▶ **What you will do**:
Every entry is to be returned verbatim.

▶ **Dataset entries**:
■ ■ ■ ■ ■
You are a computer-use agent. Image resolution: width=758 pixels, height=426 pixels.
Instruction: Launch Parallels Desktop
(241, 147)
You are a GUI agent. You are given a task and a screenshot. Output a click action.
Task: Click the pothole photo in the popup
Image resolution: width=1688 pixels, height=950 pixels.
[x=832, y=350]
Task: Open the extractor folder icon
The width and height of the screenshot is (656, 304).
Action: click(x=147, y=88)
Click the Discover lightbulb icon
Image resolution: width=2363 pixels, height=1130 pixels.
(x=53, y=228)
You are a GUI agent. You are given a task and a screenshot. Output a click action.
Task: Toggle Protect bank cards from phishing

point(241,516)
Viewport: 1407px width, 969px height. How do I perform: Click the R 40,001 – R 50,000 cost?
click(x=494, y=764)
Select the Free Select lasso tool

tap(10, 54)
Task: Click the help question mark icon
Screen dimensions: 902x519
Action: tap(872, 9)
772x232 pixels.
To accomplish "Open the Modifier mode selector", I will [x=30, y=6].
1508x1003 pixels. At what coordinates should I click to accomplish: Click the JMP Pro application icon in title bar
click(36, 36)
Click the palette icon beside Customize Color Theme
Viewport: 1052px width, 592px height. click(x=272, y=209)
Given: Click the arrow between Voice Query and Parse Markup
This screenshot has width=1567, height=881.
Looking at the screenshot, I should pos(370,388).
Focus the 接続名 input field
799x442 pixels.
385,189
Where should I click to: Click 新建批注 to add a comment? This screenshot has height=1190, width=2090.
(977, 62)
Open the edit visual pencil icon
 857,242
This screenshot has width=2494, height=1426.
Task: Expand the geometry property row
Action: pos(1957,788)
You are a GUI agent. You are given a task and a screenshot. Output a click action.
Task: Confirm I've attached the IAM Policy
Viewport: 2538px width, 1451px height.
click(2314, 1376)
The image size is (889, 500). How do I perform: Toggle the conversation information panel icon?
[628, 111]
■ ■ ■ ■ ■
▶ **Response to this task**:
You are a computer-use agent. Image resolution: width=758 pixels, height=426 pixels.
Instruction: Launch Parallels Desktop
(241, 147)
You are a GUI agent. You are given a task and a screenshot. Output a click action.
Task: Click the pothole photo in the popup
Image resolution: width=1688 pixels, height=950 pixels.
[x=832, y=350]
Task: Open the extractor folder icon
The width and height of the screenshot is (656, 304).
Action: click(x=147, y=88)
Click the Discover lightbulb icon
Image resolution: width=2363 pixels, height=1130 pixels.
(x=53, y=228)
You are a GUI agent. You are given a task and a screenshot. Output a click action.
Task: Toggle Protect bank cards from phishing

point(241,516)
Viewport: 1407px width, 969px height. How do I perform: Click the R 40,001 – R 50,000 cost?
click(x=494, y=764)
Select the Free Select lasso tool

tap(10, 54)
Task: Click the help question mark icon
Screen dimensions: 902x519
Action: tap(872, 9)
772x232 pixels.
To accomplish "Open the Modifier mode selector", I will [x=30, y=6].
1508x1003 pixels. At what coordinates should I click to accomplish: Click the JMP Pro application icon in title bar
click(36, 36)
Click the palette icon beside Customize Color Theme
Viewport: 1052px width, 592px height. click(x=272, y=209)
Given: Click the arrow between Voice Query and Parse Markup
This screenshot has width=1567, height=881.
Looking at the screenshot, I should pos(370,388).
Focus the 接続名 input field
799x442 pixels.
385,189
Where should I click to: Click 新建批注 to add a comment? This screenshot has height=1190, width=2090.
(977, 62)
Open the edit visual pencil icon
 857,242
This screenshot has width=2494, height=1426.
Task: Expand the geometry property row
Action: pos(1957,788)
You are a GUI agent. You are given a task and a screenshot. Output a click action.
Task: Confirm I've attached the IAM Policy
Viewport: 2538px width, 1451px height.
click(2314, 1376)
The image size is (889, 500). How do I perform: Toggle the conversation information panel icon?
[628, 111]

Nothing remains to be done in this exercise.